## Exercise requirements
When you reproduce the listing below, keep every entry exactly as written.

## Data listing

▶

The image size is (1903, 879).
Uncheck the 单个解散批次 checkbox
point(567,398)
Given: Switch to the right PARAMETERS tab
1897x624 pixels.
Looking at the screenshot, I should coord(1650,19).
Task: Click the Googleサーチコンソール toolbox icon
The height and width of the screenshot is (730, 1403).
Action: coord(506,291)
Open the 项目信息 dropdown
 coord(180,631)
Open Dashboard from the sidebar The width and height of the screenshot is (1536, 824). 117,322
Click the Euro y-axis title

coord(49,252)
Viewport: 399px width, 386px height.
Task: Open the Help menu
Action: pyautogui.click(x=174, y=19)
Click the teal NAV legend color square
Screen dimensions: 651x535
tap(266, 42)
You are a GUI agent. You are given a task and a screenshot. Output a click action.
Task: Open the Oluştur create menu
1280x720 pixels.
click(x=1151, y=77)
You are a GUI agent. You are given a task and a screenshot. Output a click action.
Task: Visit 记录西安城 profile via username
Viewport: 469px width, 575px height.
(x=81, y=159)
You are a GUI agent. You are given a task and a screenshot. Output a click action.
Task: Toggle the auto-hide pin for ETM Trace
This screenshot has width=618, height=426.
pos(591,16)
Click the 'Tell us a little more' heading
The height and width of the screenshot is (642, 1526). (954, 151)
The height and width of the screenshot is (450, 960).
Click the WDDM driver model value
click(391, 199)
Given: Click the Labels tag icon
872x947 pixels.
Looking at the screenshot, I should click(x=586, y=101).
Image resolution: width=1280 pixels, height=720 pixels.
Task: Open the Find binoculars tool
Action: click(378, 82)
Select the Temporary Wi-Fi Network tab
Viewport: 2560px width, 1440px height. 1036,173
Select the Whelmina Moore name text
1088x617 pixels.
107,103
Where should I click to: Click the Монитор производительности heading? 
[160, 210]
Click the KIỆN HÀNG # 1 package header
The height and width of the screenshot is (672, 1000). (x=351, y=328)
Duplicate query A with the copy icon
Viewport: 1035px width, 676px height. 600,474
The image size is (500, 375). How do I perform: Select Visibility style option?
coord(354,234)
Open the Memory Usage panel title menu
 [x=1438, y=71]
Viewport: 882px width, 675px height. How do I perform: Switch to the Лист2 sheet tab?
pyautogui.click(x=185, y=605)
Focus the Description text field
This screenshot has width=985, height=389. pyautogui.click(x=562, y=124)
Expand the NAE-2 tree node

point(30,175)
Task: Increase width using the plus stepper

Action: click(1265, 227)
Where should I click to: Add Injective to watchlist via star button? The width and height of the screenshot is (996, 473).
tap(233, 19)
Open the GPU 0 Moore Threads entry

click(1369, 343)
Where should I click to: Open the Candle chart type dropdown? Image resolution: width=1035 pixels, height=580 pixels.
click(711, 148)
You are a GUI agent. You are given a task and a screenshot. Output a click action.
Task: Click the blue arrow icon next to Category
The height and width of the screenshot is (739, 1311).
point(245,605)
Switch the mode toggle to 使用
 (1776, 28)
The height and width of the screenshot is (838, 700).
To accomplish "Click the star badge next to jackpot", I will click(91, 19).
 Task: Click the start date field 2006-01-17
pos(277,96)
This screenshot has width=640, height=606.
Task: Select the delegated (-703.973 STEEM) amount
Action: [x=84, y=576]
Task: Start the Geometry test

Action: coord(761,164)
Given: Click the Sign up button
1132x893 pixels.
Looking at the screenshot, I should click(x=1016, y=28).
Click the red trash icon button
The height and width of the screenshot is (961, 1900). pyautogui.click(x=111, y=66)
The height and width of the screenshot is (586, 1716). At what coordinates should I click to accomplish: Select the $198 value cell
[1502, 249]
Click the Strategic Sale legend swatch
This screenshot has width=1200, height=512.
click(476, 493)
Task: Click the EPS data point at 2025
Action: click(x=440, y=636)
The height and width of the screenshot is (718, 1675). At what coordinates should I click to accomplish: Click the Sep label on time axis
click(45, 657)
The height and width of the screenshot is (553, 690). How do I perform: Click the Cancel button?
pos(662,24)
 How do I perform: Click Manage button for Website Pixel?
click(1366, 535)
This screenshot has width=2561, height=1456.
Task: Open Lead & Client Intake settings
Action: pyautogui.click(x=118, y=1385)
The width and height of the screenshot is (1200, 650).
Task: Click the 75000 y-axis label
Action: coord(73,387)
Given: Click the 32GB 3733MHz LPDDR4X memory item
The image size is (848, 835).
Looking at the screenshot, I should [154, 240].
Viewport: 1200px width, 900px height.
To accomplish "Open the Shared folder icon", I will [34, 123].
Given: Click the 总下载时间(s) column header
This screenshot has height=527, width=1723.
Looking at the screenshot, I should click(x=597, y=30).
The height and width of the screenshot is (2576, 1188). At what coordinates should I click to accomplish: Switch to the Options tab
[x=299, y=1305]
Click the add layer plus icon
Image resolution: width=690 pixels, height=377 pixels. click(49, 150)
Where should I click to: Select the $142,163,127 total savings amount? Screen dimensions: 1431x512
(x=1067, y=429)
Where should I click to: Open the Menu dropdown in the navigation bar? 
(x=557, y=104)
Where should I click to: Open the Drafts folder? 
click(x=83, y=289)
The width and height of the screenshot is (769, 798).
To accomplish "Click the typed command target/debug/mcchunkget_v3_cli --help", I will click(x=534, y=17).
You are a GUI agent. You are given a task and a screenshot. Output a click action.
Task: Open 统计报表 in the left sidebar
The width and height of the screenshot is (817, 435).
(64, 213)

◀

## Your response
The image size is (1903, 879).
Uncheck the 单个解散批次 checkbox
point(567,398)
Given: Switch to the right PARAMETERS tab
1897x624 pixels.
Looking at the screenshot, I should coord(1650,19).
Task: Click the Googleサーチコンソール toolbox icon
The height and width of the screenshot is (730, 1403).
Action: coord(506,291)
Open the 项目信息 dropdown
 coord(180,631)
Open Dashboard from the sidebar The width and height of the screenshot is (1536, 824). 117,322
Click the Euro y-axis title

coord(49,252)
Viewport: 399px width, 386px height.
Task: Open the Help menu
Action: pyautogui.click(x=174, y=19)
Click the teal NAV legend color square
Screen dimensions: 651x535
tap(266, 42)
You are a GUI agent. You are given a task and a screenshot. Output a click action.
Task: Open the Oluştur create menu
1280x720 pixels.
click(x=1151, y=77)
You are a GUI agent. You are given a task and a screenshot. Output a click action.
Task: Visit 记录西安城 profile via username
Viewport: 469px width, 575px height.
(x=81, y=159)
You are a GUI agent. You are given a task and a screenshot. Output a click action.
Task: Toggle the auto-hide pin for ETM Trace
This screenshot has width=618, height=426.
pos(591,16)
Click the 'Tell us a little more' heading
The height and width of the screenshot is (642, 1526). (954, 151)
The height and width of the screenshot is (450, 960).
Click the WDDM driver model value
click(391, 199)
Given: Click the Labels tag icon
872x947 pixels.
Looking at the screenshot, I should click(x=586, y=101).
Image resolution: width=1280 pixels, height=720 pixels.
Task: Open the Find binoculars tool
Action: click(378, 82)
Select the Temporary Wi-Fi Network tab
Viewport: 2560px width, 1440px height. 1036,173
Select the Whelmina Moore name text
1088x617 pixels.
107,103
Where should I click to: Click the Монитор производительности heading? 
[160, 210]
Click the KIỆN HÀNG # 1 package header
The height and width of the screenshot is (672, 1000). (x=351, y=328)
Duplicate query A with the copy icon
Viewport: 1035px width, 676px height. 600,474
The image size is (500, 375). How do I perform: Select Visibility style option?
coord(354,234)
Open the Memory Usage panel title menu
 [x=1438, y=71]
Viewport: 882px width, 675px height. How do I perform: Switch to the Лист2 sheet tab?
pyautogui.click(x=185, y=605)
Focus the Description text field
This screenshot has width=985, height=389. pyautogui.click(x=562, y=124)
Expand the NAE-2 tree node

point(30,175)
Task: Increase width using the plus stepper

Action: click(1265, 227)
Where should I click to: Add Injective to watchlist via star button? The width and height of the screenshot is (996, 473).
tap(233, 19)
Open the GPU 0 Moore Threads entry

click(1369, 343)
Where should I click to: Open the Candle chart type dropdown? Image resolution: width=1035 pixels, height=580 pixels.
click(711, 148)
You are a GUI agent. You are given a task and a screenshot. Output a click action.
Task: Click the blue arrow icon next to Category
The height and width of the screenshot is (739, 1311).
point(245,605)
Switch the mode toggle to 使用
 (1776, 28)
The height and width of the screenshot is (838, 700).
To accomplish "Click the star badge next to jackpot", I will click(91, 19).
 Task: Click the start date field 2006-01-17
pos(277,96)
This screenshot has width=640, height=606.
Task: Select the delegated (-703.973 STEEM) amount
Action: [x=84, y=576]
Task: Start the Geometry test

Action: coord(761,164)
Given: Click the Sign up button
1132x893 pixels.
Looking at the screenshot, I should click(x=1016, y=28).
Click the red trash icon button
The height and width of the screenshot is (961, 1900). pyautogui.click(x=111, y=66)
The height and width of the screenshot is (586, 1716). At what coordinates should I click to accomplish: Select the $198 value cell
[1502, 249]
Click the Strategic Sale legend swatch
This screenshot has width=1200, height=512.
click(476, 493)
Task: Click the EPS data point at 2025
Action: click(x=440, y=636)
The height and width of the screenshot is (718, 1675). At what coordinates should I click to accomplish: Click the Sep label on time axis
click(45, 657)
The height and width of the screenshot is (553, 690). How do I perform: Click the Cancel button?
pos(662,24)
 How do I perform: Click Manage button for Website Pixel?
click(1366, 535)
This screenshot has width=2561, height=1456.
Task: Open Lead & Client Intake settings
Action: pyautogui.click(x=118, y=1385)
The width and height of the screenshot is (1200, 650).
Task: Click the 75000 y-axis label
Action: coord(73,387)
Given: Click the 32GB 3733MHz LPDDR4X memory item
The image size is (848, 835).
Looking at the screenshot, I should [154, 240].
Viewport: 1200px width, 900px height.
To accomplish "Open the Shared folder icon", I will [34, 123].
Given: Click the 总下载时间(s) column header
This screenshot has height=527, width=1723.
Looking at the screenshot, I should click(x=597, y=30).
The height and width of the screenshot is (2576, 1188). At what coordinates should I click to accomplish: Switch to the Options tab
[x=299, y=1305]
Click the add layer plus icon
Image resolution: width=690 pixels, height=377 pixels. click(49, 150)
Where should I click to: Select the $142,163,127 total savings amount? Screen dimensions: 1431x512
(x=1067, y=429)
Where should I click to: Open the Menu dropdown in the navigation bar? 
(x=557, y=104)
Where should I click to: Open the Drafts folder? 
click(x=83, y=289)
The width and height of the screenshot is (769, 798).
To accomplish "Click the typed command target/debug/mcchunkget_v3_cli --help", I will click(x=534, y=17).
You are a GUI agent. You are given a task and a screenshot. Output a click action.
Task: Open 统计报表 in the left sidebar
The width and height of the screenshot is (817, 435).
(64, 213)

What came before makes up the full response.